▸ What to work on: Each line from the one holding "Click the vertical scrollbar down arrow" through the end of the records should be returned exactly, while pictures are skipped.

▸ Data extracts:
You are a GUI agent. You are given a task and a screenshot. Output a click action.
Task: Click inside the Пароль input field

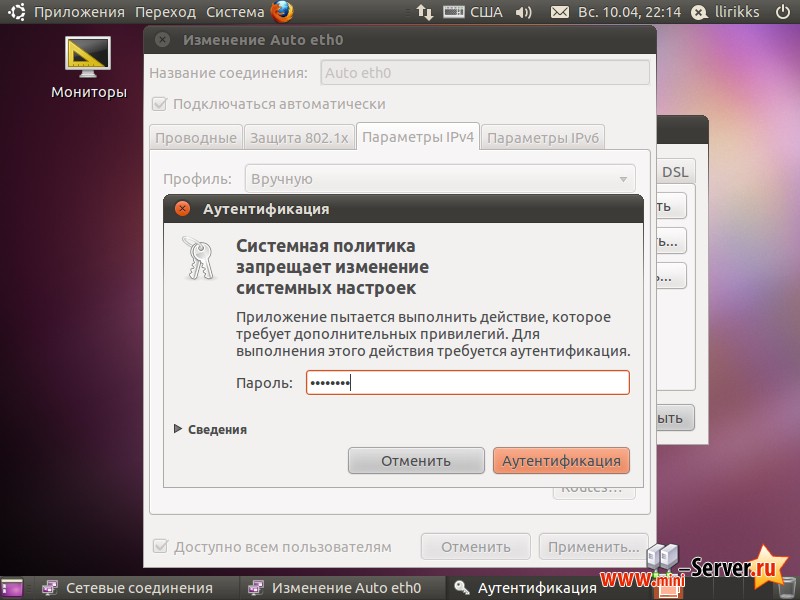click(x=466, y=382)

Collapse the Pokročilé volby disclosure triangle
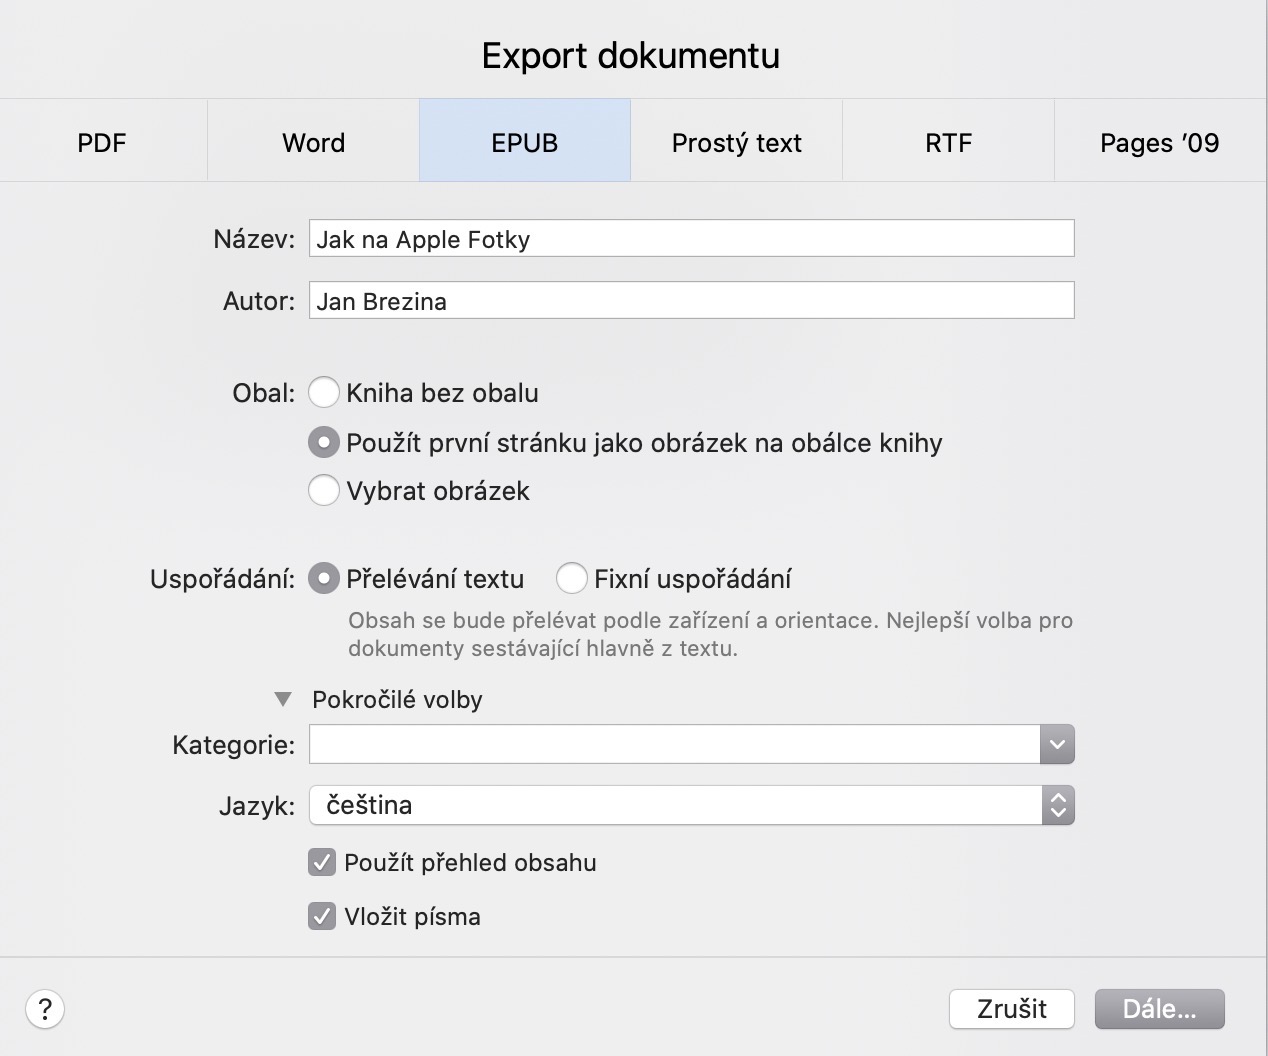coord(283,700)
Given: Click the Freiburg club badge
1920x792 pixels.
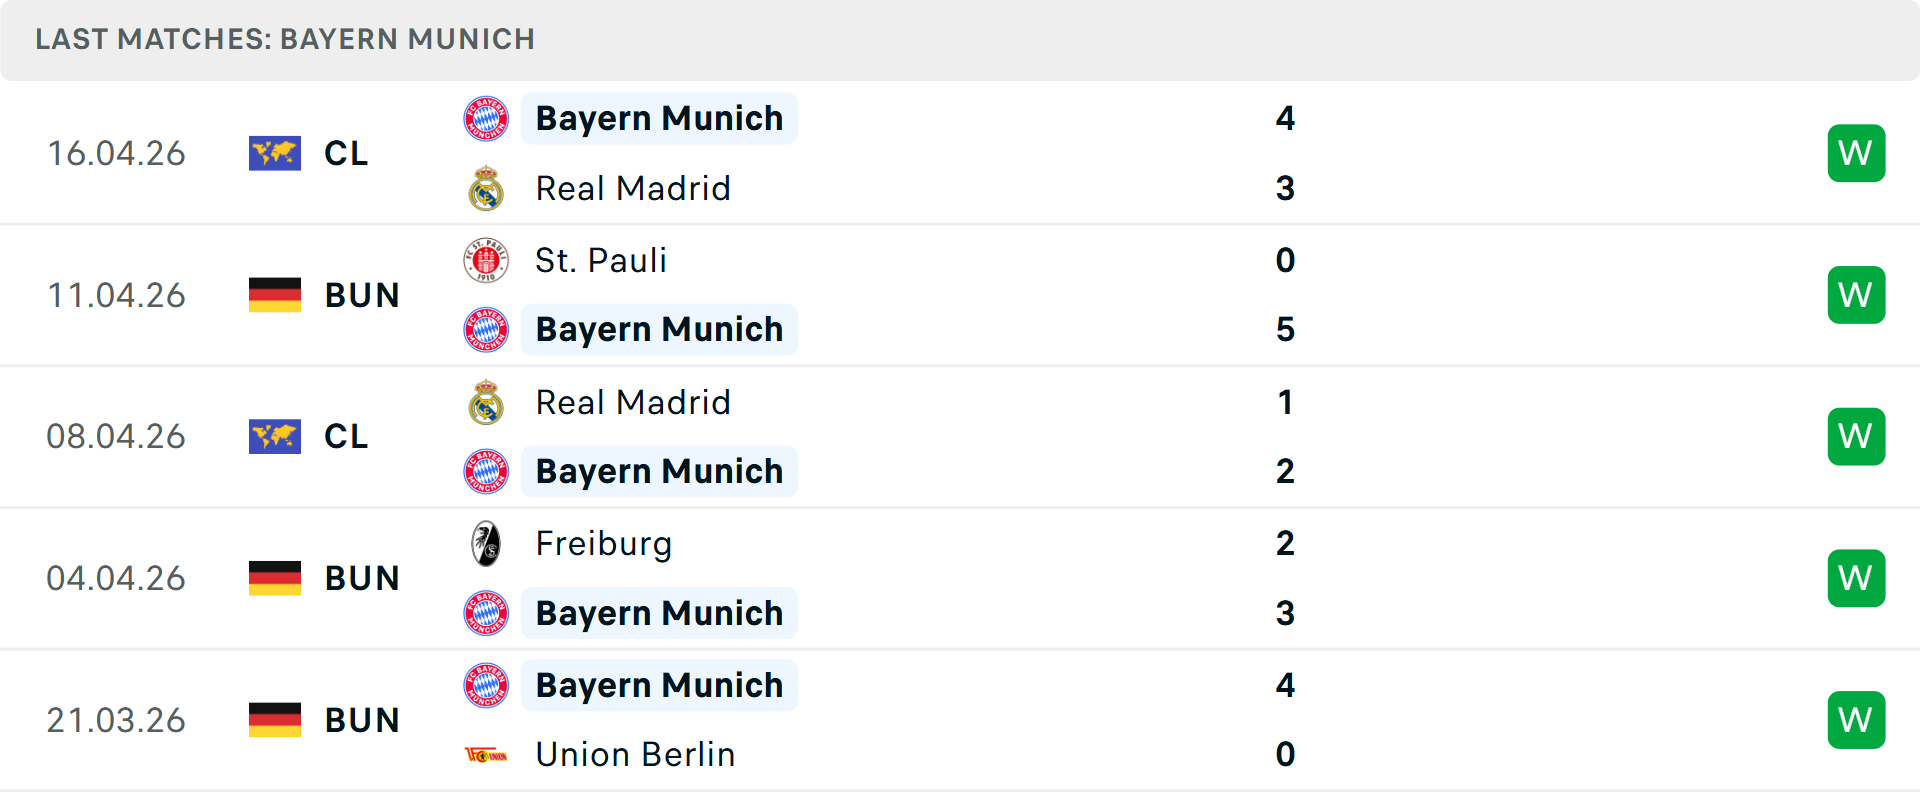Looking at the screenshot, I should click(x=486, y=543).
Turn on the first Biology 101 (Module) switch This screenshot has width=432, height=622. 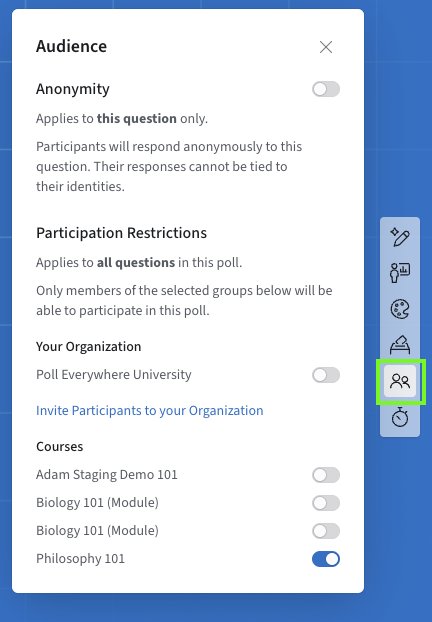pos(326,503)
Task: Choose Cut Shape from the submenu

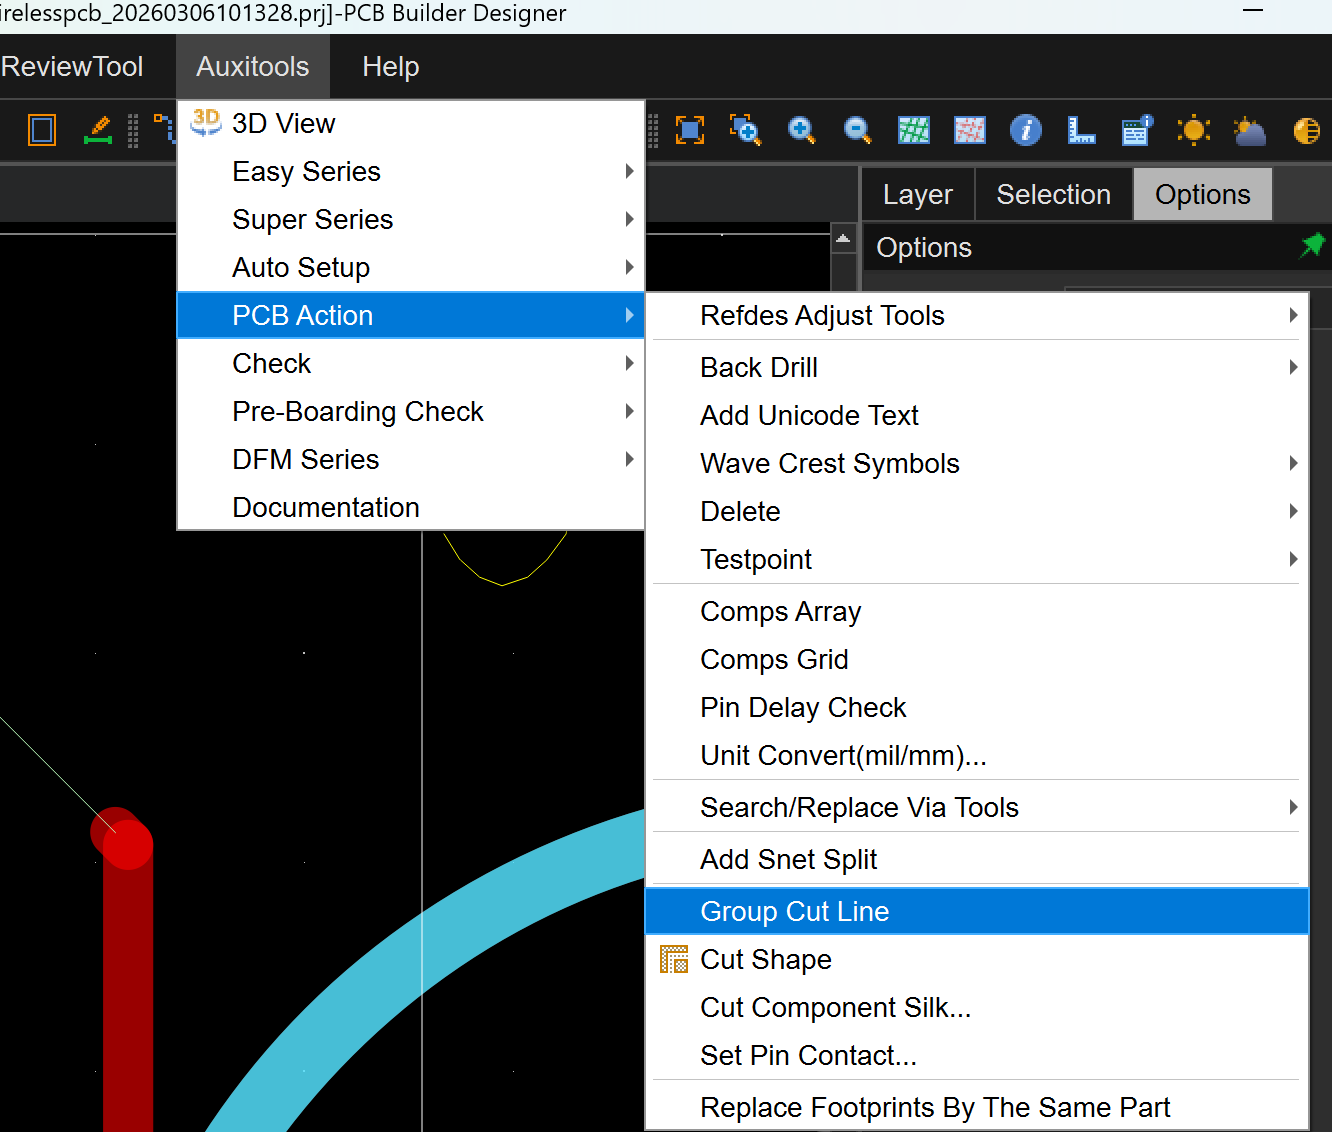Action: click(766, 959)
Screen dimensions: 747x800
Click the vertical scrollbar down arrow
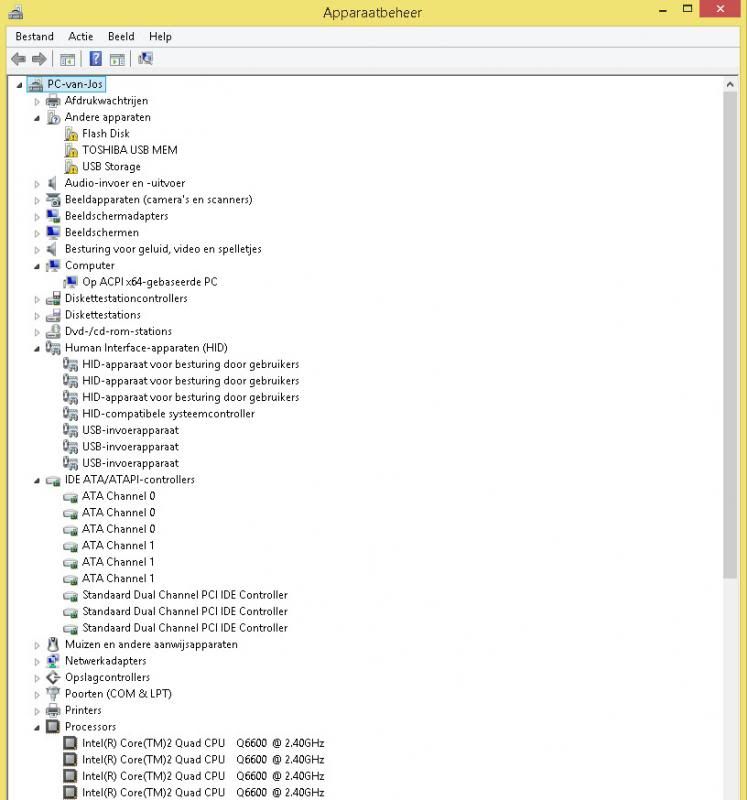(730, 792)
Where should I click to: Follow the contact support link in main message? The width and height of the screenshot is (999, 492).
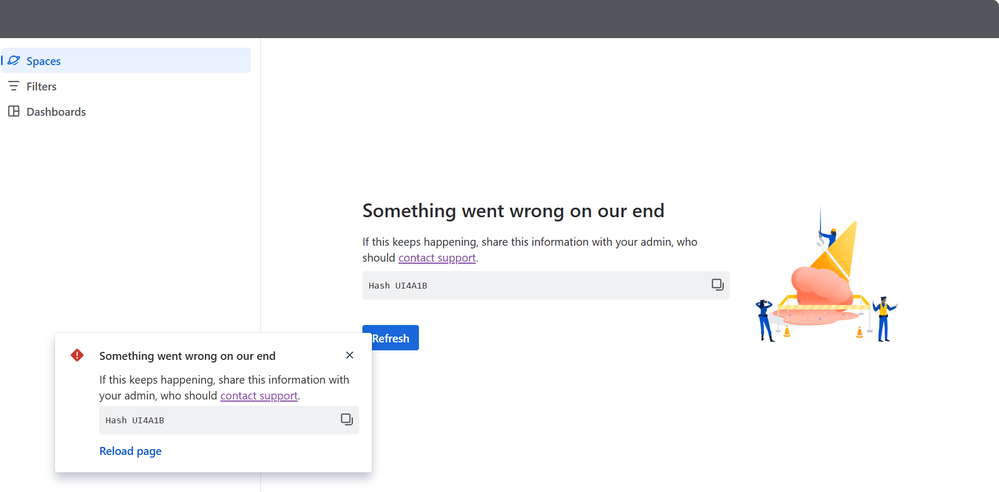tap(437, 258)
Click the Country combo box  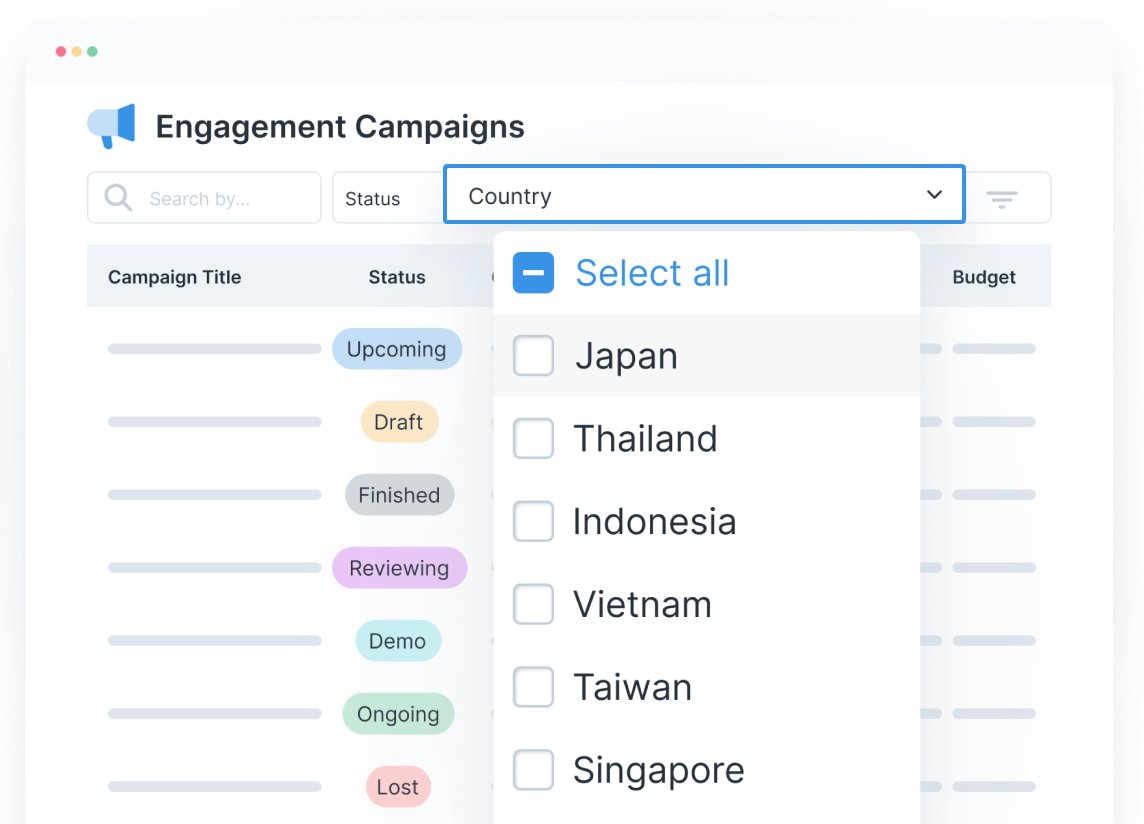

▸ Task result:
Click the vertical scrollbar down arrow
(730, 792)
Where should I click to: Follow the contact support link in main message? The width and height of the screenshot is (999, 492).
tap(437, 258)
Click the Country combo box  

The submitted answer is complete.